Духи пахнули беспокояще — такой землей, убегающим по солнечному пригорку белым платьем. Когда‑то так снилось.

Шелехов отошел от двери и с выжидающим торжеством глядел на есаула. Тот, однако, не шевелился.

— Можете ложиться на мою койку… Наверху… — сказал он женщине.

Лица ее он так и не разглядел. Она, тонкая и высокая, устало — ласково спросила:

— А вы?

— Я не хочу спать. Посижу.

И, волнуясь и веря во что‑то необыкновенное, убрал с полки свою подушку и помог женщине подняться наверх.

Есаул храпел. Артиллерист посапывал тоже в своем углу, уронив голову на грудь. Томно вдруг стало и Шелехову.

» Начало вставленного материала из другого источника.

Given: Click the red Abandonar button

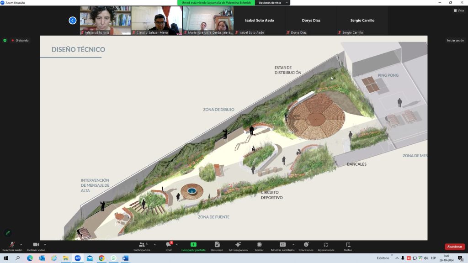Looking at the screenshot, I should coord(454,247).
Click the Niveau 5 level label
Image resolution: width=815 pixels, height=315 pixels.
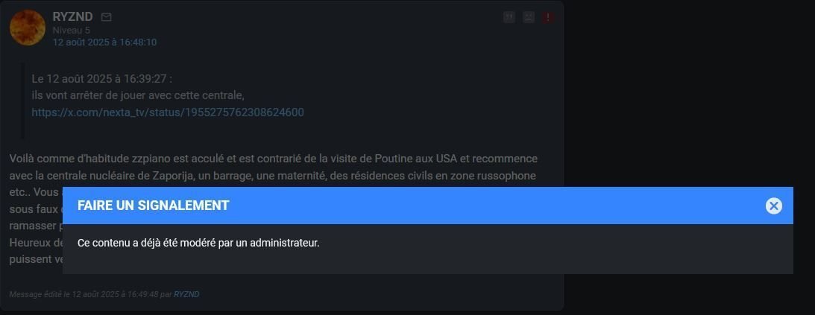(x=71, y=30)
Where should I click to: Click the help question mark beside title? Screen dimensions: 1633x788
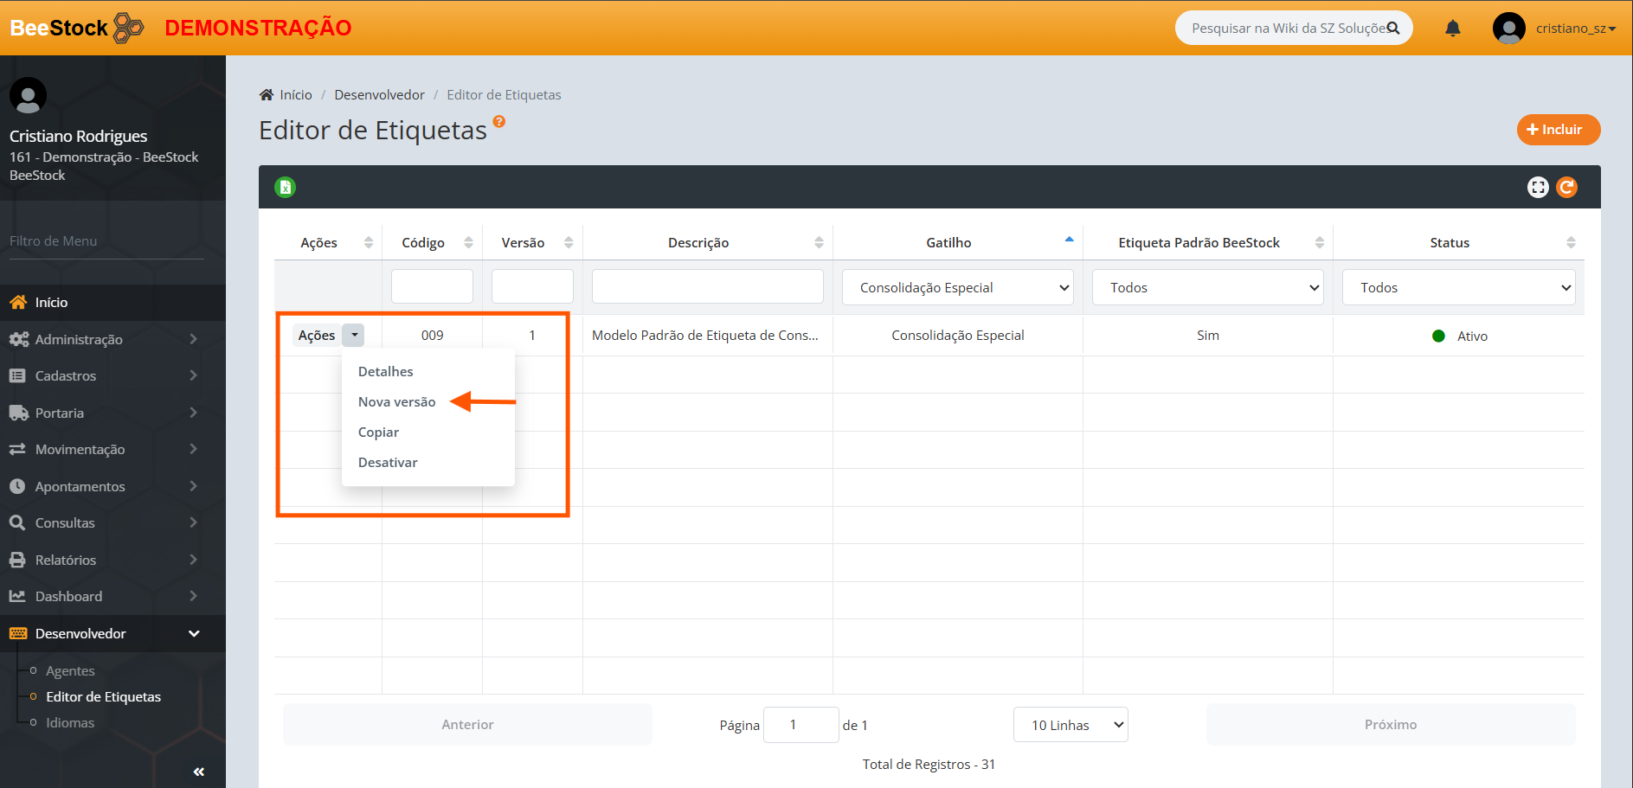coord(498,122)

Он присел на чемодан, попробовал дремать. Поезд отгрохивал где‑то за Любанью, в плотной темноте; пассажирка наверху устраивалась ощупью. И вдруг в ночи цветные огни махнули пожаром и пропали.

«Праздник. Ведь нынче праздник!» — вспомнил Шелехов: поезд вышел как раз в страстную субботу. Какой‑то огромный ночной луг представился из детства, внизу уездный городок рассыпал чахлые свои огоньки, и огненным кораблем стояла церковь на горе… И ветер и ожиданье кого‑то, с кем бежать в ветер, в весенний холод, в счастье!.. И захватывающая неисполнимая грусть… Стучали и протяжно ныли колеса о чем‑то знакомом, напетом, и в такт звенело в ушах. О чем?

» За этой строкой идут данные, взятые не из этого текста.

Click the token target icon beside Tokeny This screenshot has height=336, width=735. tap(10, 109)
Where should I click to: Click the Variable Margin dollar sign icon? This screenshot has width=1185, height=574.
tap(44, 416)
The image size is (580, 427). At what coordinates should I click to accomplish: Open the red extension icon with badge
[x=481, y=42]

— Та — ра — рам… та — а-ам…

Марсельеза. Беспокойно набегали сквозь дремоту и будили какие‑то силовые волны. Стуки вагона отчетливо выговаривали мотив…

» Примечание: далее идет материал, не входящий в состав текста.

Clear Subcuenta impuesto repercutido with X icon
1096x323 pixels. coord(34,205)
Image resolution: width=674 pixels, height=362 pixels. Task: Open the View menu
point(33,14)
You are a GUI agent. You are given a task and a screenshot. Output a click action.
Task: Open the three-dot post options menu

Шелехов попытался освежиться и выйти на площадку. Нужно было сделать это так, чтобы никто из коридорных обывателей не проник в купе. Он выглянул с опаской за дверь. В желтоватых потемках — от скудного фонаря — люди лежали вповалку на полу, как неразличимые темные узлы; только колени в серых штанах торчали кое — где вверх. Неслышно закрыв дверь, он побрел в конец коридора. Там, спиной к печке, сидел человек и в полудремоте растягивал гармонику; двое или трое не спали, влежку гуторили, и получалось очень уютно, как у костра в лесу. Гармоника, как жалоба, чуть подыхивала, человек подпевал что‑то.